─── MATERIAL SHOWN
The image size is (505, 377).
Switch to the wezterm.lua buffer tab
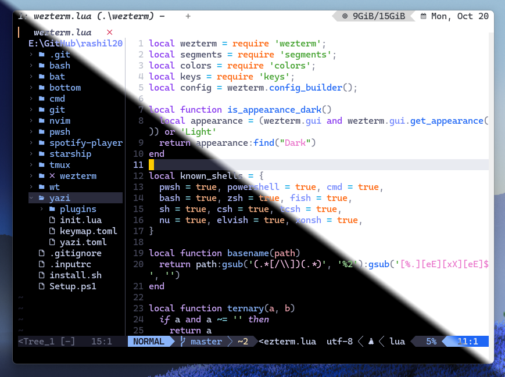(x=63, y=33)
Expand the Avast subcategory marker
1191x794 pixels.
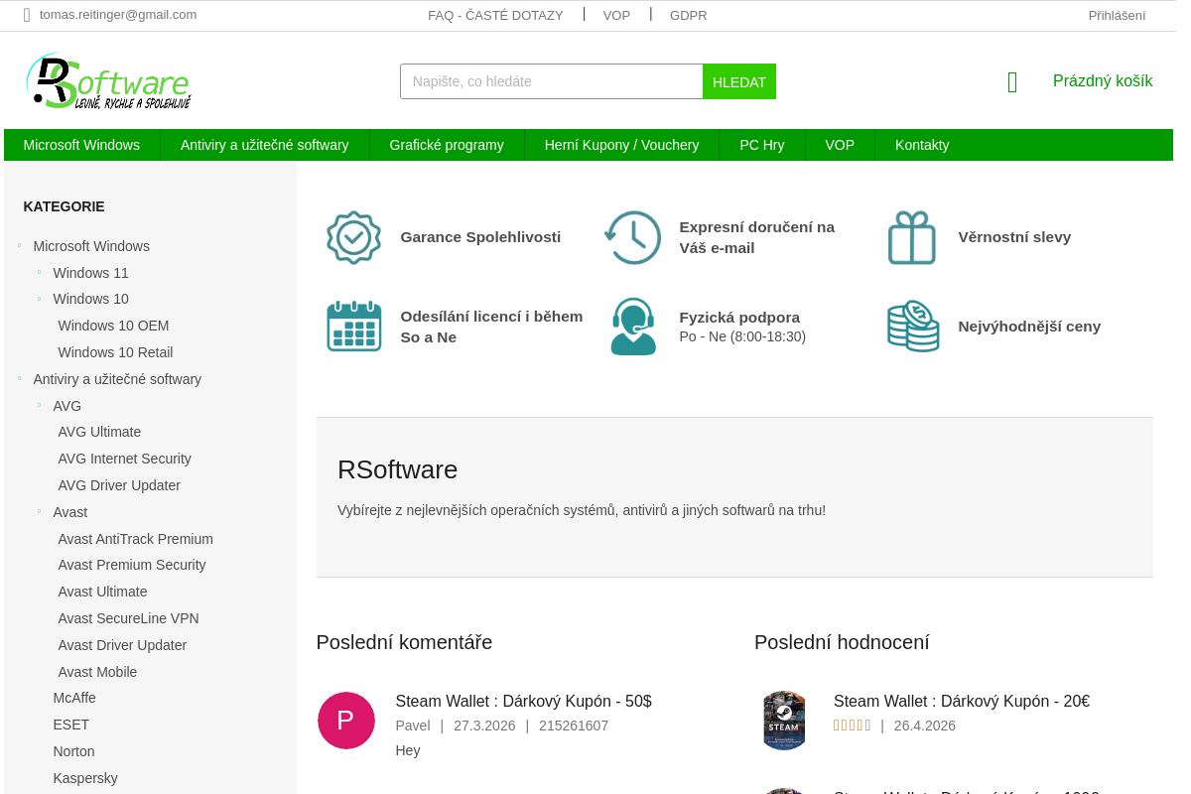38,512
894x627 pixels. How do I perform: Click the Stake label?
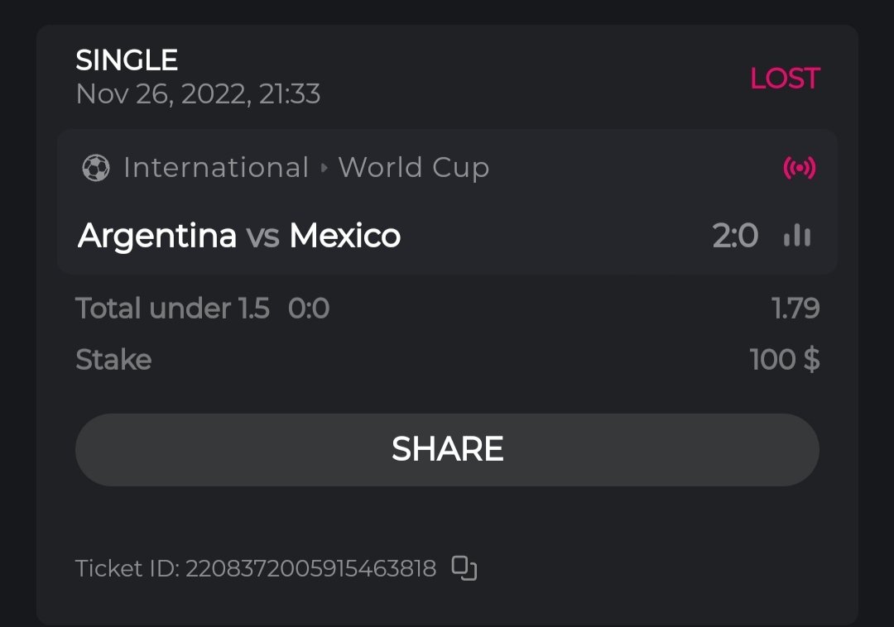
──────
─── MATERIAL SHOWN
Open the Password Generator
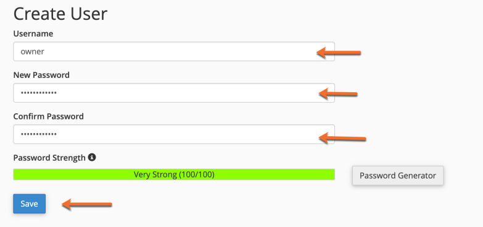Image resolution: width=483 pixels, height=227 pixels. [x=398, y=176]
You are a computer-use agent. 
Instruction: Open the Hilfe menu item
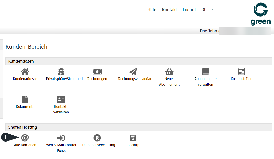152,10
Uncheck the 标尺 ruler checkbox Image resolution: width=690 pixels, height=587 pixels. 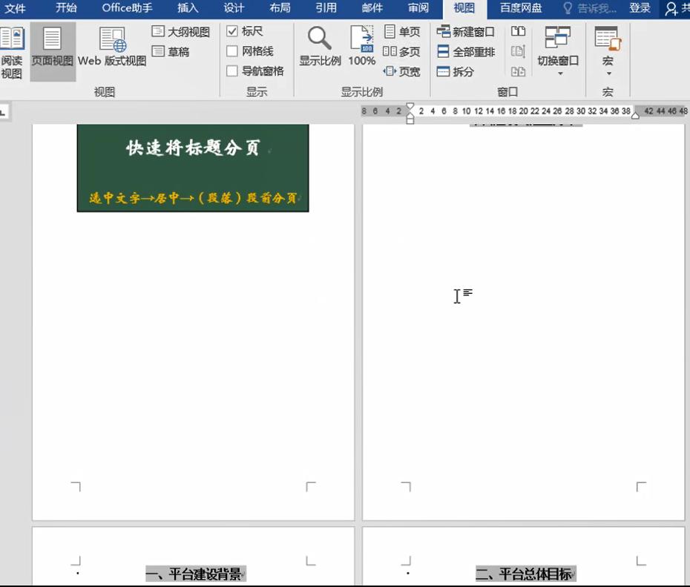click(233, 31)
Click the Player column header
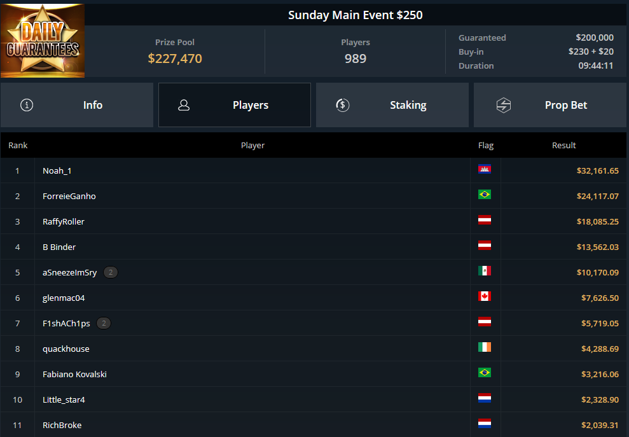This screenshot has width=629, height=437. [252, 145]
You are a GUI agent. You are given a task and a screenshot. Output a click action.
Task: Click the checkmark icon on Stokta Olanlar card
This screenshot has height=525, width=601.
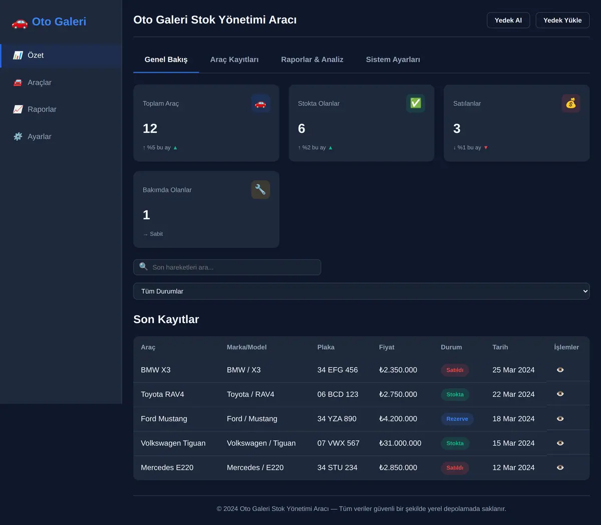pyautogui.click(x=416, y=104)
──────
─── MATERIAL SHOWN
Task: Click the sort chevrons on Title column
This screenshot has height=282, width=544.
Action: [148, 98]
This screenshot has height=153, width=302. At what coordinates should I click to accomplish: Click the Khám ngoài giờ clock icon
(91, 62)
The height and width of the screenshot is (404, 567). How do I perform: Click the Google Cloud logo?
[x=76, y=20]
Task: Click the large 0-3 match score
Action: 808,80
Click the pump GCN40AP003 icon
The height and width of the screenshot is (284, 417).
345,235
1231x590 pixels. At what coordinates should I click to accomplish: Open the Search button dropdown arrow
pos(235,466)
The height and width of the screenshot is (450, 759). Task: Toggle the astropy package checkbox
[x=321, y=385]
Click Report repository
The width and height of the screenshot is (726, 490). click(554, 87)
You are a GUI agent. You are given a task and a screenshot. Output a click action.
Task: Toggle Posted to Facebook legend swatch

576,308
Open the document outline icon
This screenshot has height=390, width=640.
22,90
──────
*WHAT IS NEEDED:*
Transcribe the entries verbatim, from the line containing "The image size is (505, 377)." through the line containing "894x627 pixels. How", including both of those lines and leaving out the pictures.

*WRITTEN RESPONSE:*
The image size is (505, 377).
Switch to the wezterm.lua buffer tab
(x=63, y=33)
Expand the Avast subcategory marker
1191x794 pixels.
38,512
894x627 pixels. How do I perform: Click the Stake label?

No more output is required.